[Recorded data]
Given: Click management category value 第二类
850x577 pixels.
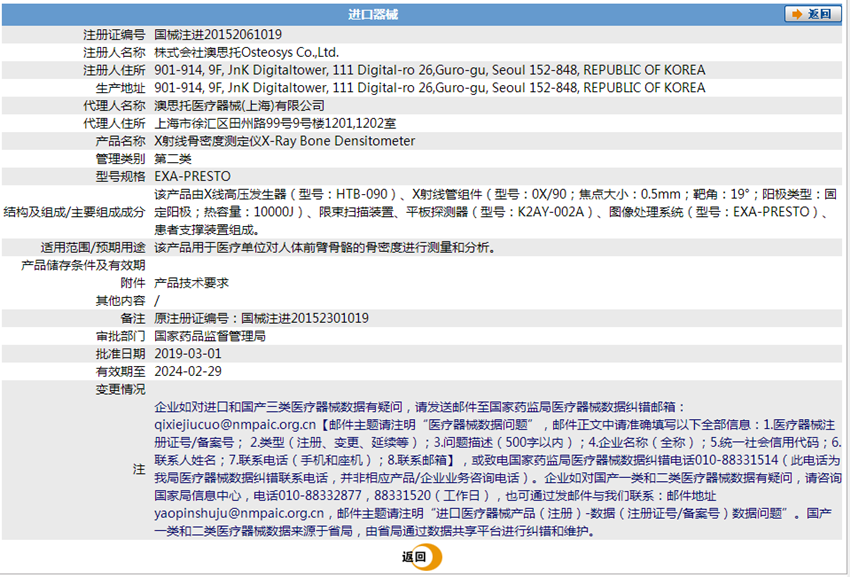Looking at the screenshot, I should coord(173,159).
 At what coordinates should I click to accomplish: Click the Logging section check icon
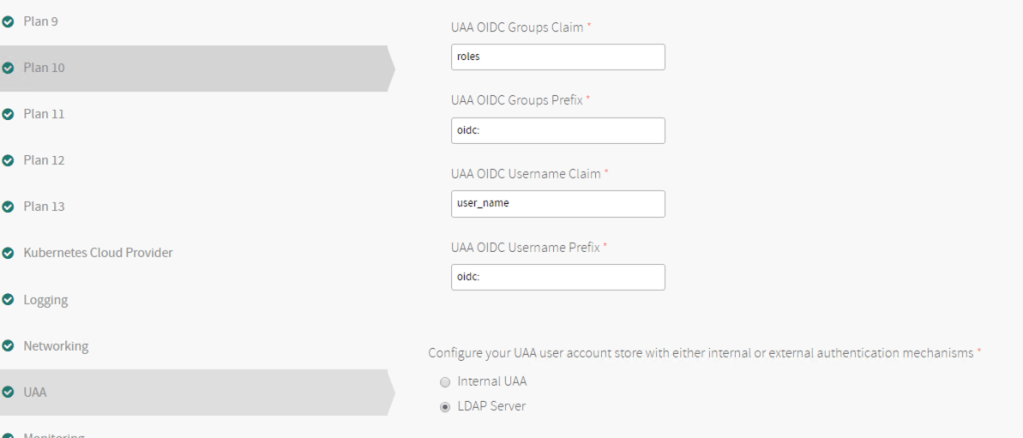8,300
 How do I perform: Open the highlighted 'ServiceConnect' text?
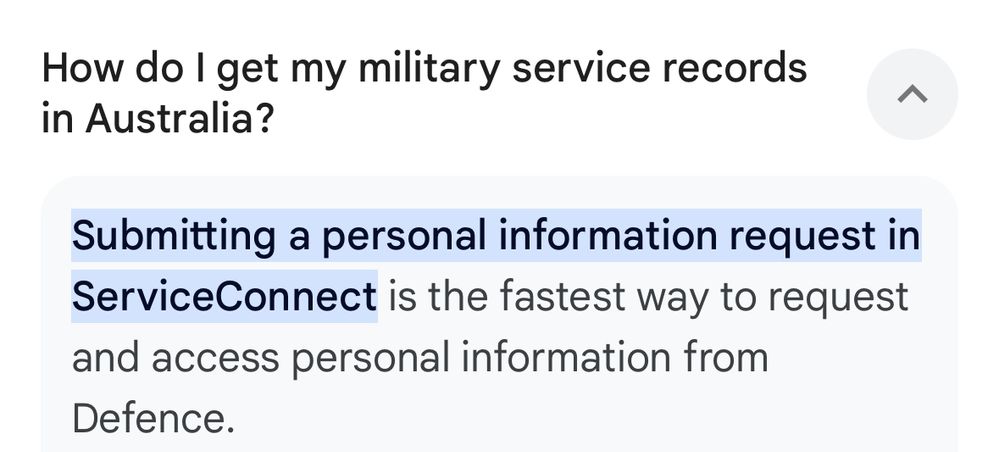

> Action item: Each entry gets copied exactly; the pictures stay out.

> Exercise output:
Given: Click management category value 第二类
850x577 pixels.
Looking at the screenshot, I should coord(173,159).
 At what coordinates should I click to accomplish: Click the Logging section check icon
8,300
 How do I perform: Open the highlighted 'ServiceConnect' text?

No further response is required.